[Requirement]
Could you filter the data below down to the lines that hold the word "Task"?

(Data shown begins)

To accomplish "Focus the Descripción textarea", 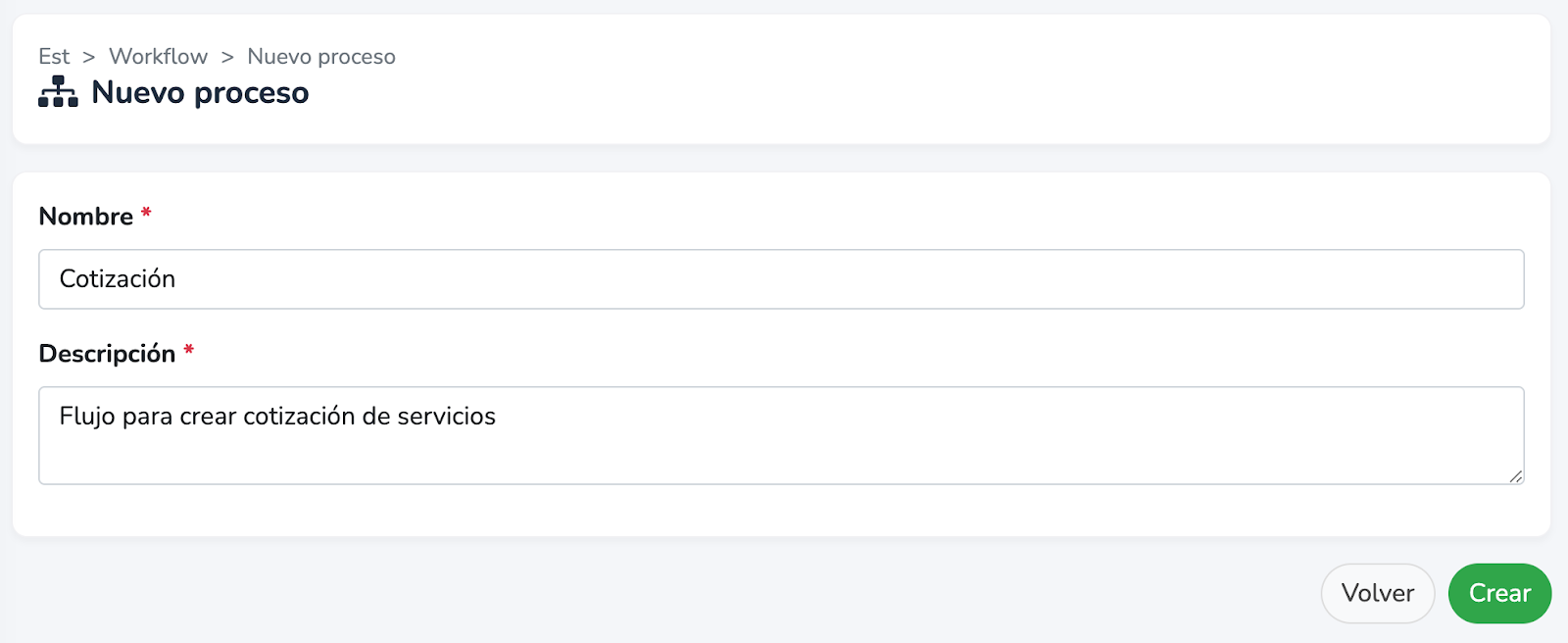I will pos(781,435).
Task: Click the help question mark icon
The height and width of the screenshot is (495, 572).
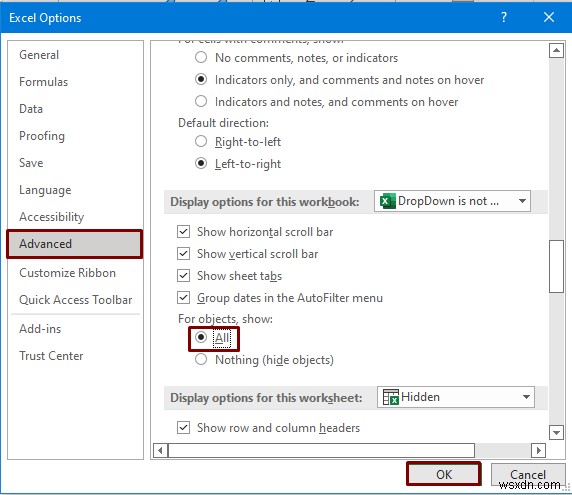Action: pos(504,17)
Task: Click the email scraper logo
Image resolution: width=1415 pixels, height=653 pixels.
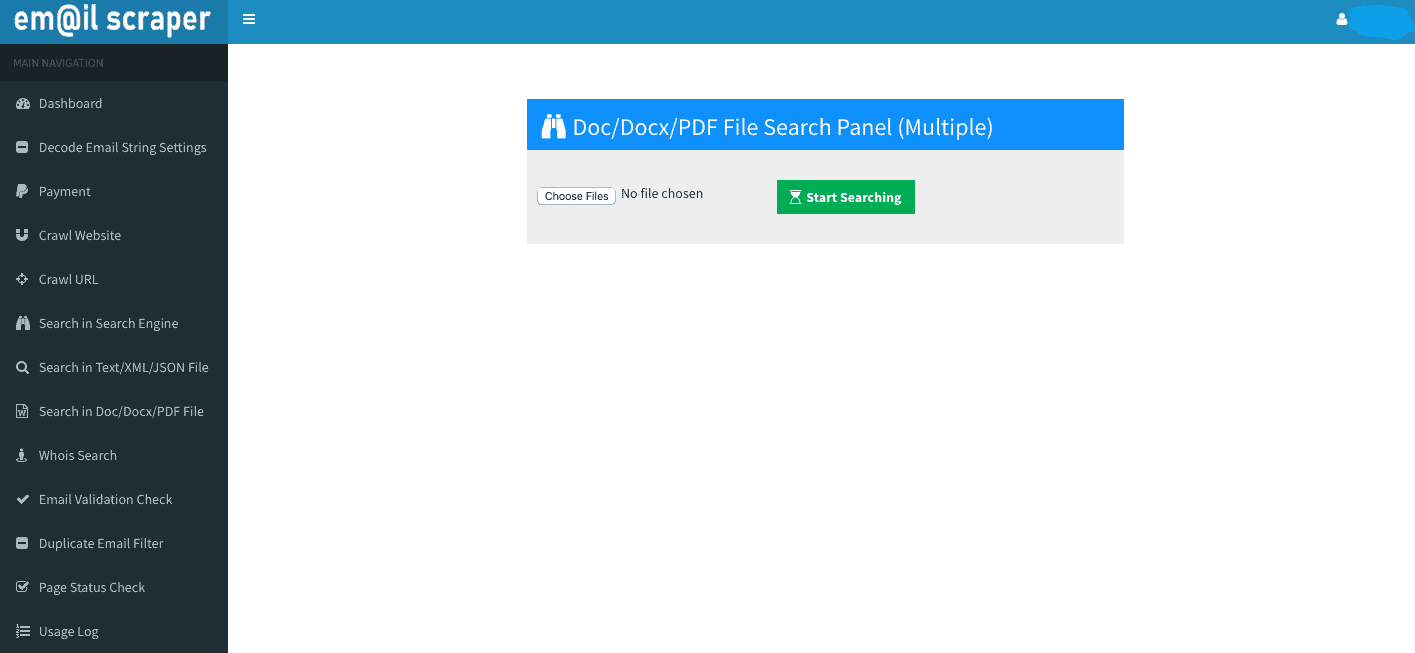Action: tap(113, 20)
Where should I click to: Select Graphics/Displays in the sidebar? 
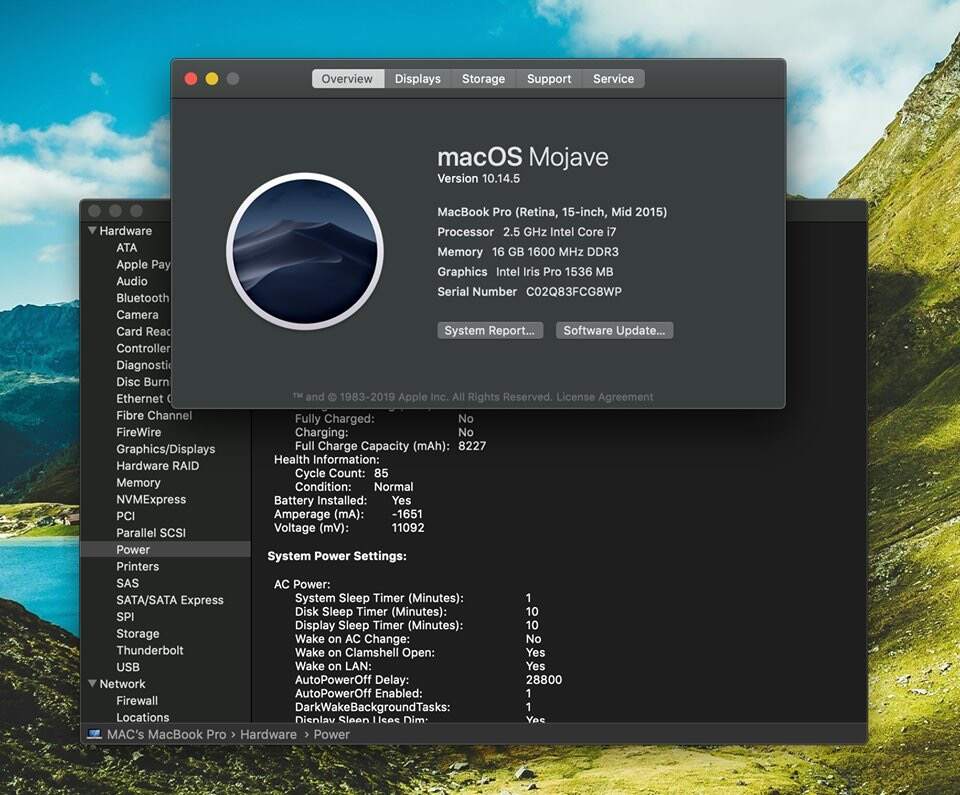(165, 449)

(Data shown ends)
(Data shown begins)

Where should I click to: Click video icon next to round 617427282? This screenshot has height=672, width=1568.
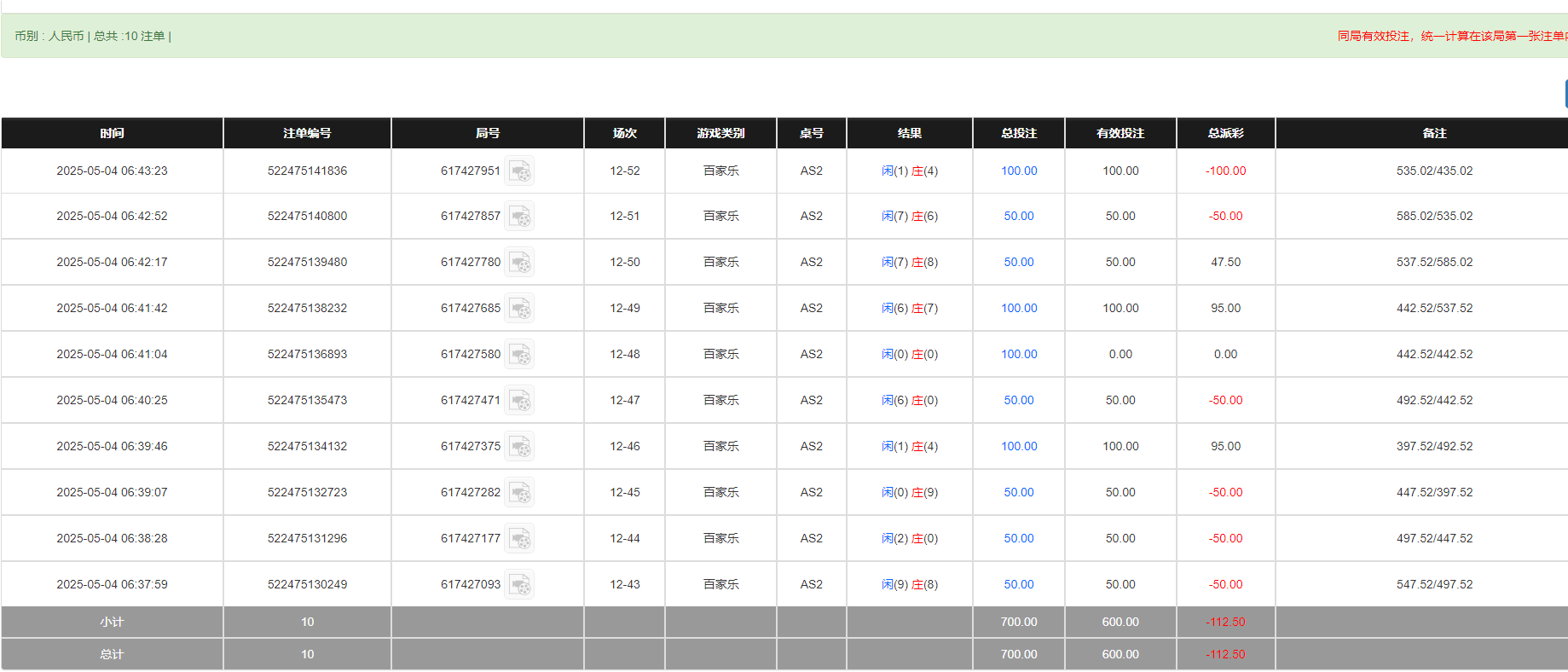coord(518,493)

(Data shown ends)
(Data shown begins)

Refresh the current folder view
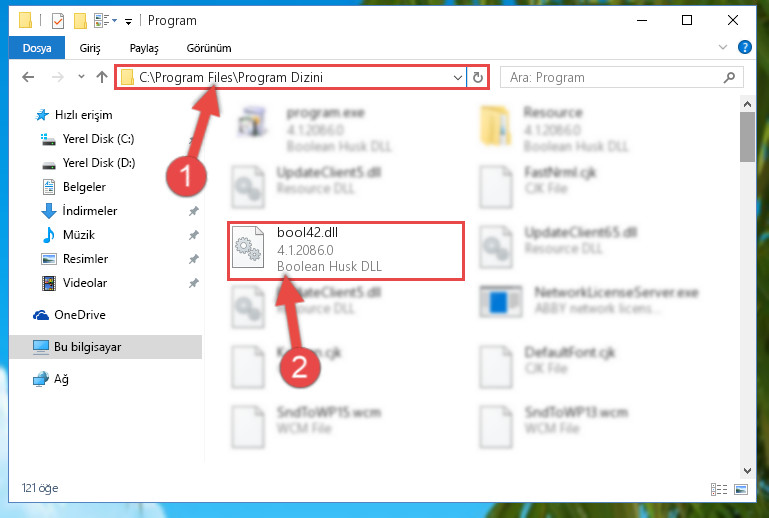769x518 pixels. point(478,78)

(Data shown ends)

[Result below]
Task: Click the help question mark icon
Task: Click the email scraper logo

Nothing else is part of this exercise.